Ein Meßsystem zur Aufnahme von akustisch evozierten Potentialen setzt sich aus verschiedenen Einzelelementen zusammen (Abb. 5). Man kann einen reizgebenden und einen ableitenden Teil unterscheiden.

Der reizgebende Teil ist charakterisiert durch den Clickgenerator und den Lautspecher als Schallquelle. Der Trigger steuert die reizsynchrone Meßaufnahme, durch ihn wird eine feste zeitliche Kopplung zwischen Reiz und Ableitung der Reizantwort hergestellt. Dieses ist Voraussetzung für die nachfolgende Mittelwertbildung durch den Averager. Die AEP haben eine außerordentlich kleine Amplitude, sowohl absolut als auch relativ zu den Potentialen des spontanen Elektroenzephalogramms (EEG, 1-100 µV), oder im Vergleich zu Muskelpotentialen.
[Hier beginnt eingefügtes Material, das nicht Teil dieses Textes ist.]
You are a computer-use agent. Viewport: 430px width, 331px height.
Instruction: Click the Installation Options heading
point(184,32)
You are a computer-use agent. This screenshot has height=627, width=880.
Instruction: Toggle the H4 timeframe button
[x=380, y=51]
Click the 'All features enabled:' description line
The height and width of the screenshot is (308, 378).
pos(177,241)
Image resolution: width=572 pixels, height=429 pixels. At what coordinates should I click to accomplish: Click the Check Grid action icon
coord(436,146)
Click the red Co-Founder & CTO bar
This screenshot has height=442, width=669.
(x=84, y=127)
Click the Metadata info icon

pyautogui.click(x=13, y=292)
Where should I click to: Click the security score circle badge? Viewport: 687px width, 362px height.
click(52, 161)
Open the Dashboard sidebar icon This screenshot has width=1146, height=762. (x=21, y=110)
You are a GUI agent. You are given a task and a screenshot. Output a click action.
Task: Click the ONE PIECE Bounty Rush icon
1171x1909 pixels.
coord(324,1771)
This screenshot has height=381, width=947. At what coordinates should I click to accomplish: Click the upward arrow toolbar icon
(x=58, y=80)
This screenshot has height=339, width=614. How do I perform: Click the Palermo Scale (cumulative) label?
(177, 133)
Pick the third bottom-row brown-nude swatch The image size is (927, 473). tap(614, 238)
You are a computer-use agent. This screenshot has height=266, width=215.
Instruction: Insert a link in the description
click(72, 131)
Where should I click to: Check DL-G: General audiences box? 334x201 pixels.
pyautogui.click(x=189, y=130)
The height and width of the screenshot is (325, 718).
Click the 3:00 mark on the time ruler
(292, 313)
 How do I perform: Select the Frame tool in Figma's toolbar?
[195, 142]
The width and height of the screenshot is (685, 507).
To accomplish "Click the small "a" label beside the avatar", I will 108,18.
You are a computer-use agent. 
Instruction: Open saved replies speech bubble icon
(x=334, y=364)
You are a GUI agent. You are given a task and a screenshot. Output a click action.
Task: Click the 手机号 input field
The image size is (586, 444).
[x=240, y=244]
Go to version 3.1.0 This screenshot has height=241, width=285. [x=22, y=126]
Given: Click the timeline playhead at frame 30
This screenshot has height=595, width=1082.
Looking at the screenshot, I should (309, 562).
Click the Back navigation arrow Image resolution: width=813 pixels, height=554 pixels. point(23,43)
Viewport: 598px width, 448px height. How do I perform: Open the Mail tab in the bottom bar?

Durch dieses ungünstige Signal-/Rauschverhältnis können die AEP nach einem akustischen Einzelreiz nicht direkt beobachtet werden. Der auslösende Reiz muß wiederholt angeboten, und die Einzelantworten aufsummiert werden. Bei dem sog.

Averaging wird das akustisch evozierte Potential in eine Serie von Zeitintervallen aufgeteilt, die in einem ihrem Zeitpunkt zugeordneten Speicher abgelegt werden.

Jeder Digitalwert wird zu dem vorhergehenden Wert in diesem Speicherplatz addiert (MEYER-WAARDEN 1985). Da das EEG ein zufälliges Rauschen darstellt und nicht zeitlich gekoppelt ist, nimmt der Einfluß des EEG mit zunehmender Anzahl der Durchgänge ab, und das eigentliche Signal tritt immer deutlicher hervor (SIMS 1988).

Die Registration der gemessenen Potentiale auf der ableitenden Seite beginnt mit den Ableitelektroden. Sie stellen eine elektrisch leitende Verbindung zwischen dem Patienten und der Meßelektronik her. Die Ableitelektroden sind bipolar verschaltet, es werden jeweils die Potentialdifferenzen zwischen zwei Elektroden abgegriffen.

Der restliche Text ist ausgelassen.